Solsticio de Primavera.

A mi mamá....que debería estar acá conmigo, para verlo también.


Tengo la idea de que hay una canción que dice así, pero a lo mejor me lo estoy inventando: “florece la ciudad”.

Justamente eso paso. Floreció. Aunque la mayoría de ustedes piense en el D.F como una ciudad gris, una mole de concreto sin verde alguno, déjenme decirles que para mi es justamente lo contrario. Para mi el D.F está lleno de colores, y mucho más en esta época, en donde los árboles que todo el invierno vi como muertos, florecieron.

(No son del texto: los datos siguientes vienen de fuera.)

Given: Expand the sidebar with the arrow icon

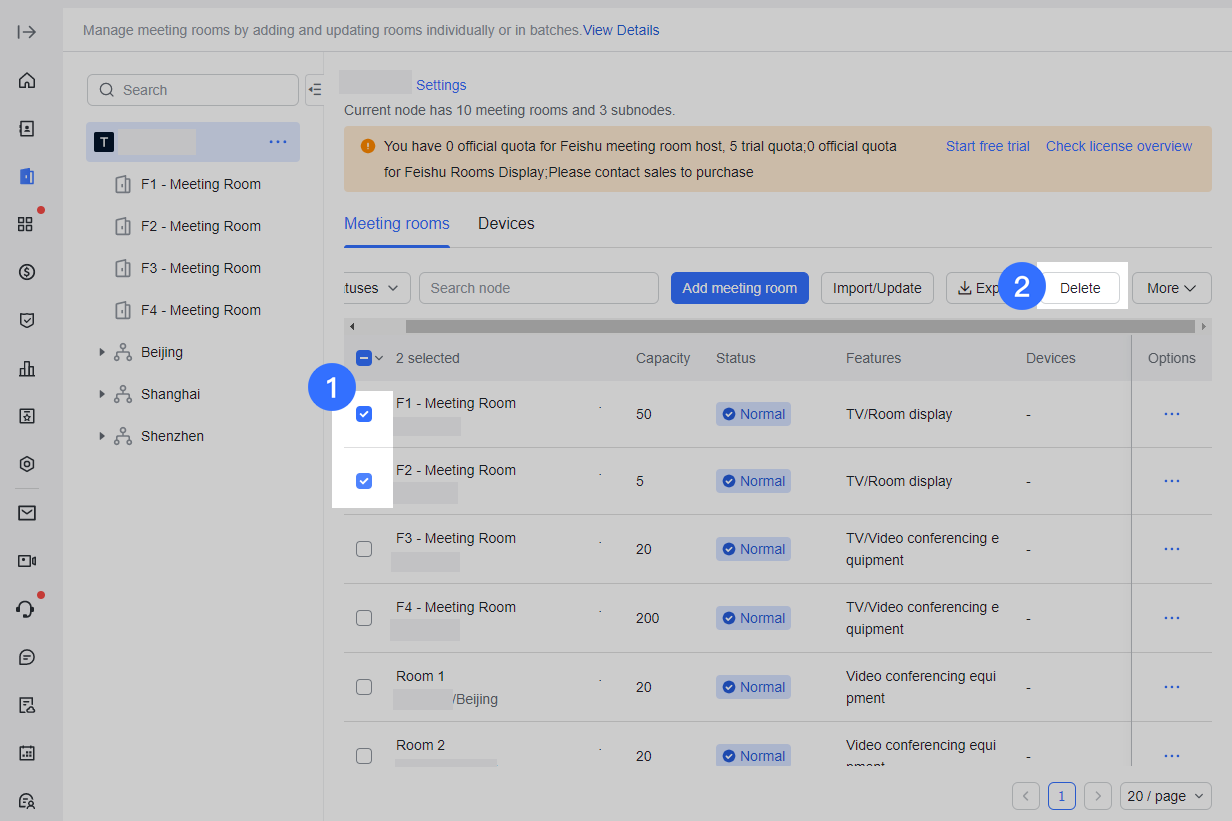Looking at the screenshot, I should 27,32.
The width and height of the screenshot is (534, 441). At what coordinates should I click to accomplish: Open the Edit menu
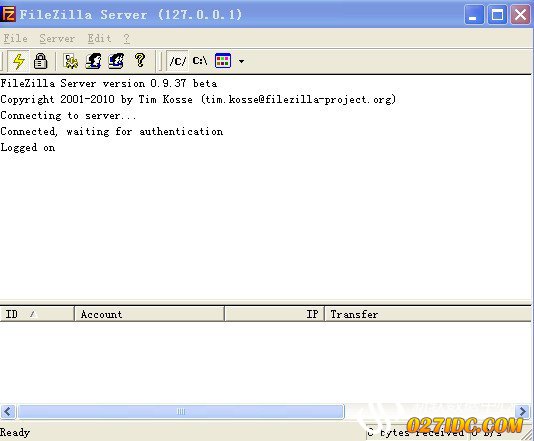99,38
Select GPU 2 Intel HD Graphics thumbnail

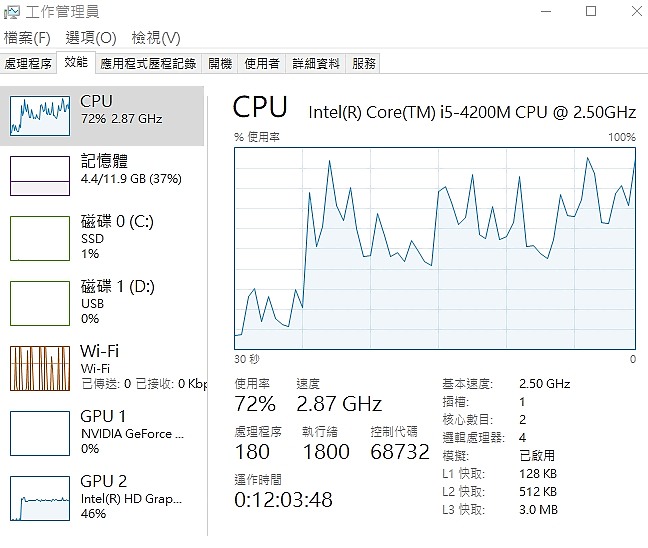40,497
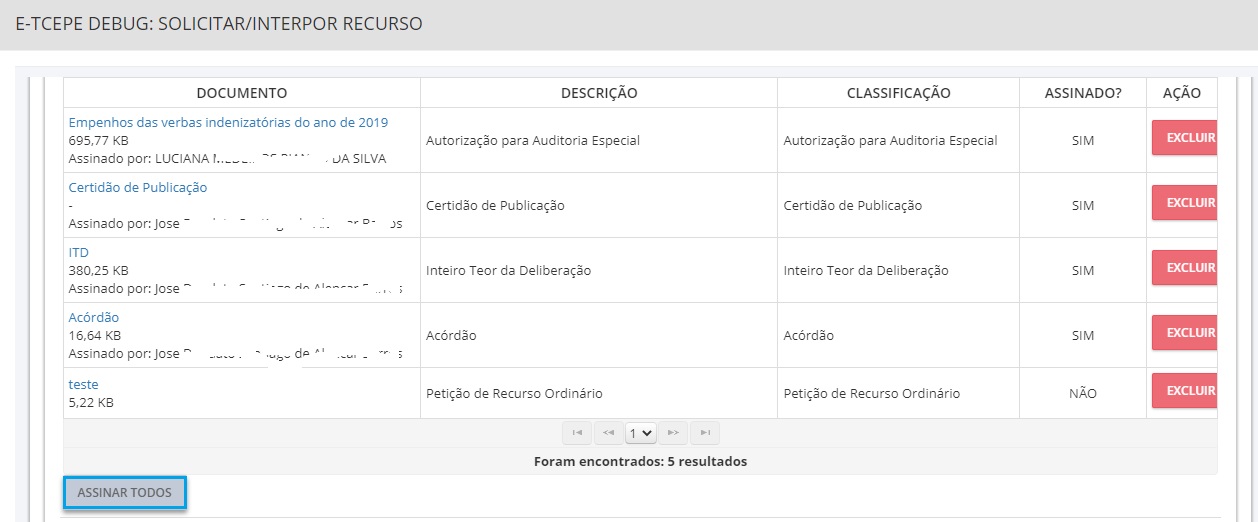Delete the Certidão de Publicação row
Screen dimensions: 1258x522
[x=1184, y=203]
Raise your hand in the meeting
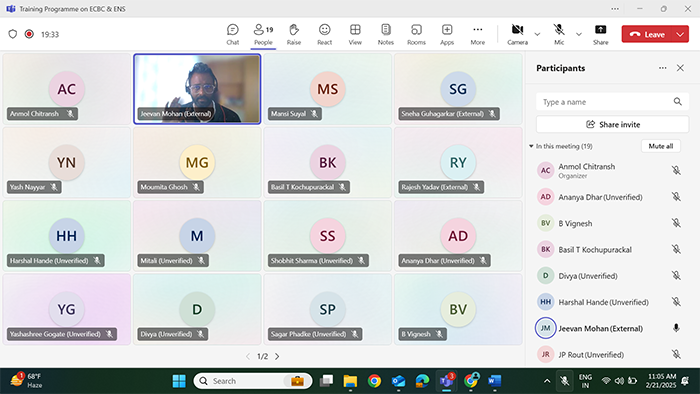 click(x=294, y=34)
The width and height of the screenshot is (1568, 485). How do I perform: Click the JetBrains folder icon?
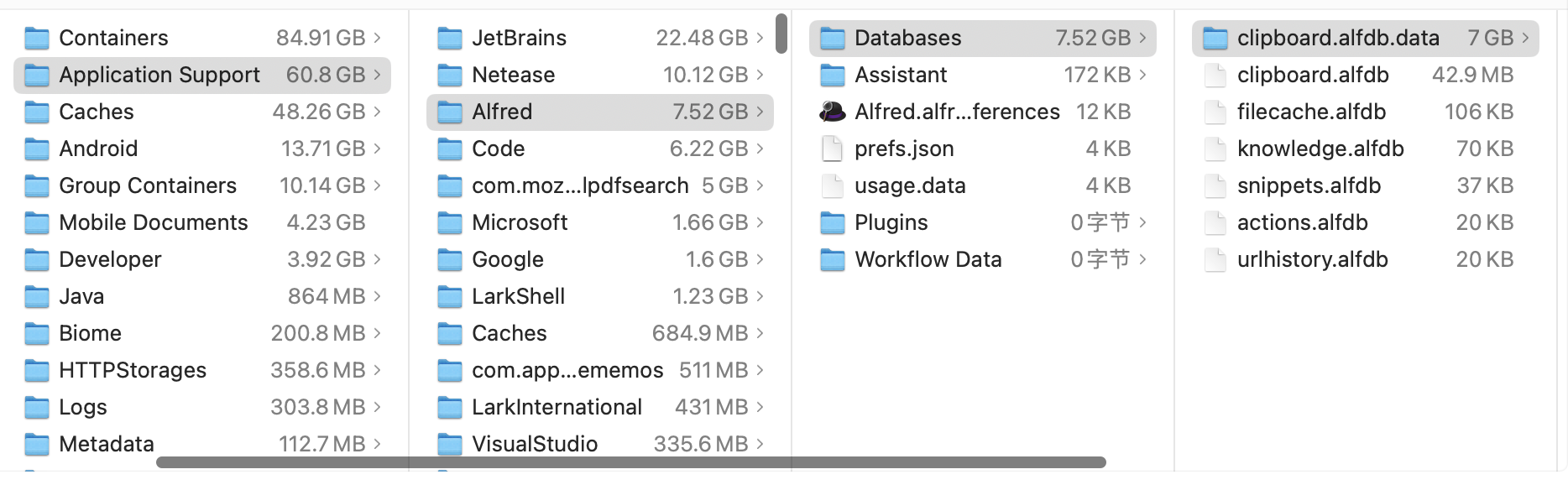coord(450,38)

Se llaman Jacarandas (o al menos eso me dijeron) y florecen en tonos de azul y morado. Y es, como os diría, sencillamente ESPECTACULAR. La cara de la ciudad cambia de un día para otro. Es impresionante. De la noche a la mañana está ciudad deja de ser una ciudad de tierra fría, muy fría, y pasa a ser una ciudad de tierra caliente. Y solo le hace faltala playita y sería el paraíso terrenal.

La actitud de las personas cambia, las rutinas de vida cambian, y “todo se transforma”. La gente deja de entrar a la biblioteca para escapar de las corrientes de aire, para salir a leer echados en el pasto. La posibilidad de echarse en el pasto vuelve a ser no solo plausible, sino de echo un excelente plan.

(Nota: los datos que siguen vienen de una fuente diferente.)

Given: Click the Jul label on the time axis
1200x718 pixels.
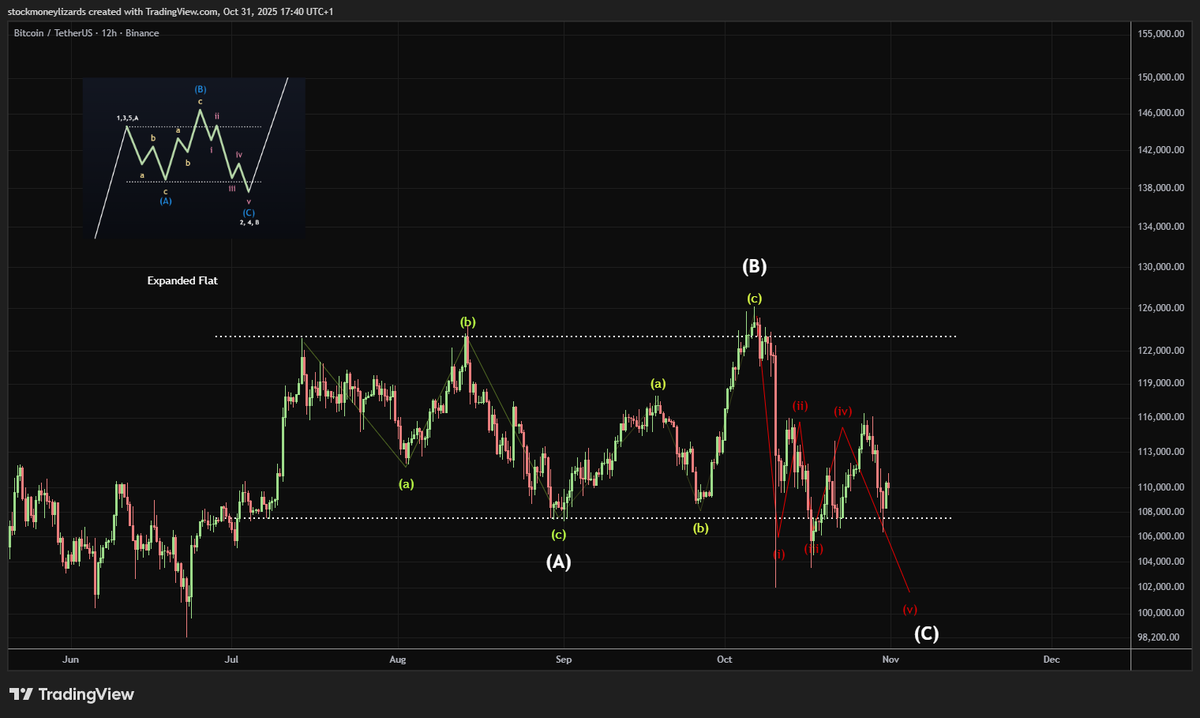Looking at the screenshot, I should coord(230,659).
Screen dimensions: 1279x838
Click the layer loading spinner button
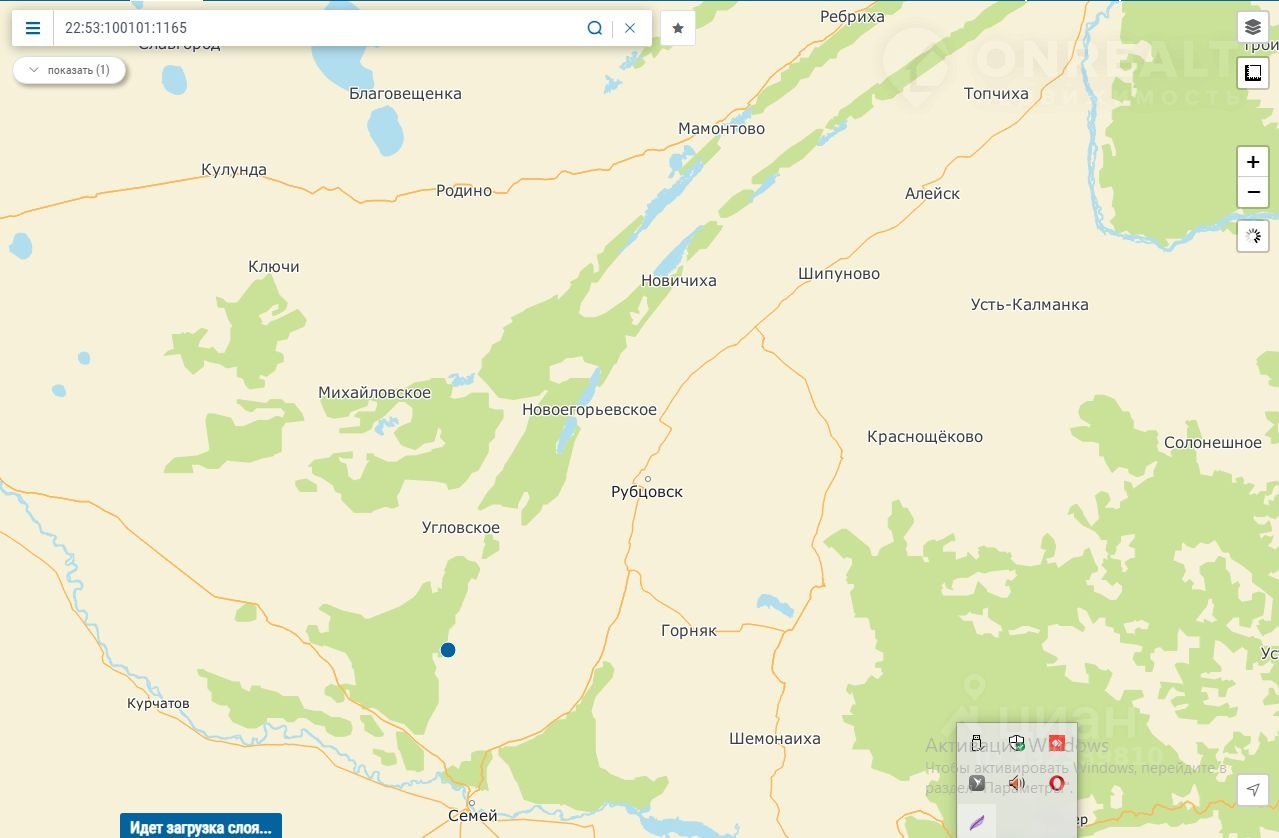[x=1253, y=236]
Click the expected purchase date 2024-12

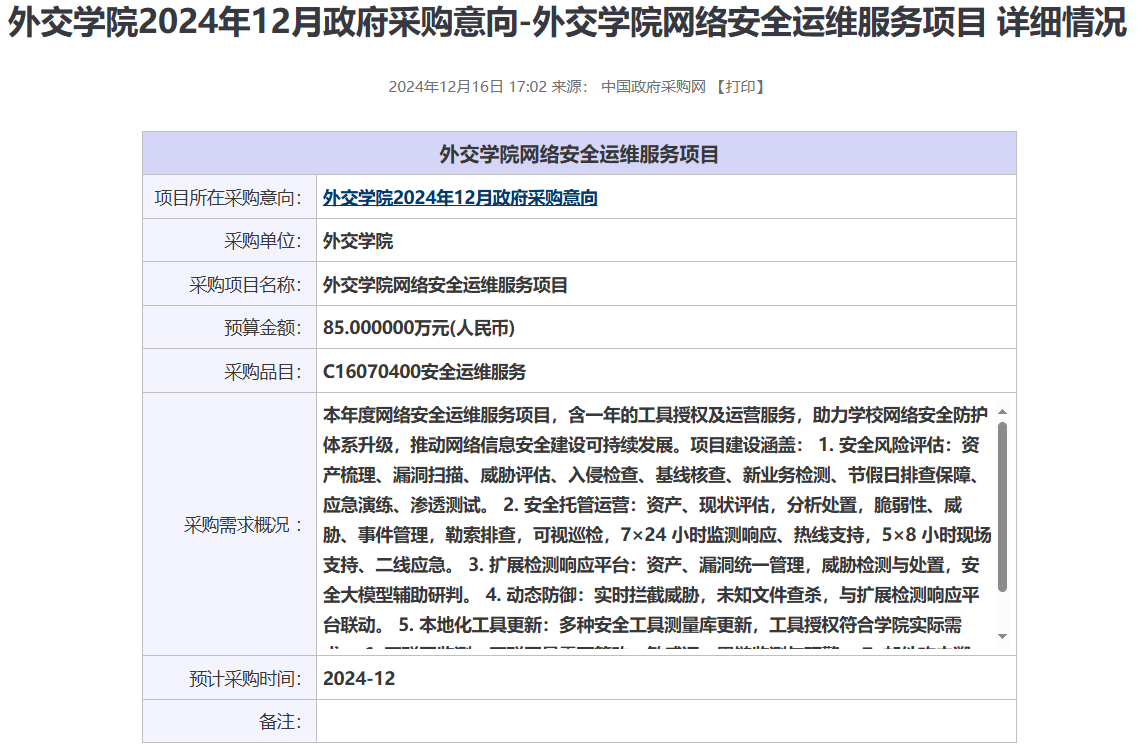[359, 679]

Dos de las colonias (barrios) que me quedan más cerca de la oficina, la Roma y la Condesa, se transforman gracias a las Jacarandas y, bueno, con decirles que la otra noche, hasta grillos oí cantar. Además, esos barrios (que tendrán su post aparte) se parecen mucho por esta época a la Bucaramanga de mi infancia (años 80’s), llena de casas, con frentes con jardín, con edificios de estilo años 50´s y etc, etc, etc.

La temperatura hacía las 5 de la tarde, no puede ser mejor. A esa hora el calor del medio día baja gracias a las corrientes de aire , o el fresco que llaman. Y salir a caminar por estas zonas, estas colonias, es uno de esos placeres gratuitos que la vida nos da. Las calles se ven mejor cuando todo está contrastado por el azul, y cuando el piso esta tapizado de colores, por las hojas que han caído, y por los antejardines que también florecen (esos si, la mayoría en rojo).

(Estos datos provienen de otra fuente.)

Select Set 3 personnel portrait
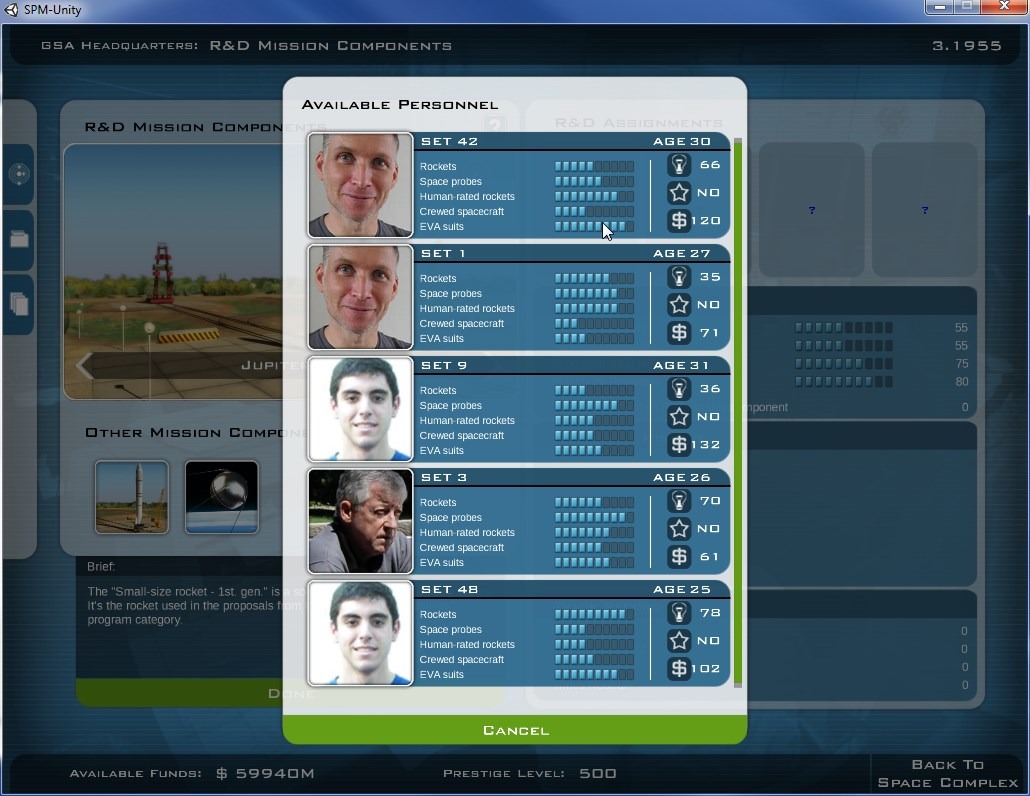The height and width of the screenshot is (796, 1030). [360, 521]
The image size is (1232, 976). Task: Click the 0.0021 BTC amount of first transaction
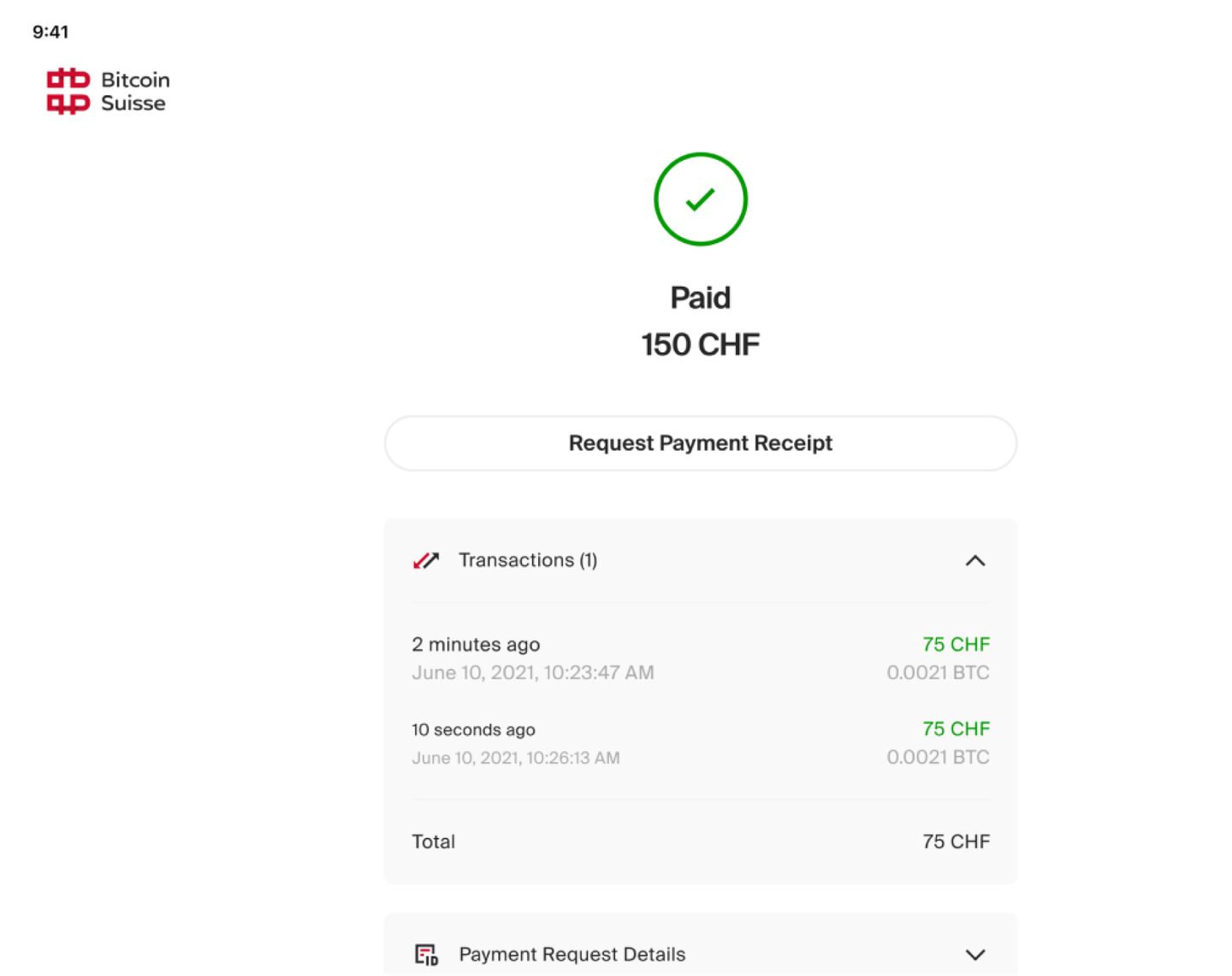[x=938, y=673]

Se extraña un poco la lluvia, por que el cielo es siempre siempre azul. Azul sin nubes. Azul, empaque de velita, como dicen por allá. Pero ese contraste del cielo azul, contra los árboles de colores, bueno, hace que la experiencia de caminar por la ciudad se convierta en casi, casi una obligación. Además, ayuda mucho ver a la ciudad así de bonita, para sentir que en realidad no hay motivos de fondo para días como los de ayer.

Me atrevo a decir, sin miedo a equivocarme, que el D.F está en la mejor de sus temporadas, y aunque, oficialmente no ha entrado la primavera, yo ya celebro mucho que todo este florecido, que todo sea de colores, y que, bueno, que dentro de poco vendrán mis papas....

Levante la mano, aunque se que no necesito decirles que me corrijan, el que sepa si de verdad a la entrada de la primavera se le llama “solsticio” o cómo exactamente. Cultura general, que llaman.
Más fotos acá

4 comments:

la exsra de lenin said...

por como usted lo cuenta, eta es justo a epoca en que quisiera ir por alla..
me alegra que la ciudad este asi de bonita, y aun mas que tenga la imnesa capacidad de contarlo como lo cuenta, me transporte
felicidades

Livi Jazmín said...

Y apenas comienza, Cristina, apenitas. En un mes, si quieres, puedo traerte a C.U, estará floreado de jacarandas.
La primavera. Hormona mata neurona. Saludos.

JuanFalla said...

No sabia que en el DF hubiece temporadas climaticas.
Aca en LA empezaron las 4 a 6 semanas de lluvias, para luego volver a dias soleados hasta el proximo Febrero que vuelva a llover.

patton said...

Que bonito poder disfrutar de esos pequeños detalles. Sumercé es afortunada de poder hacerlo.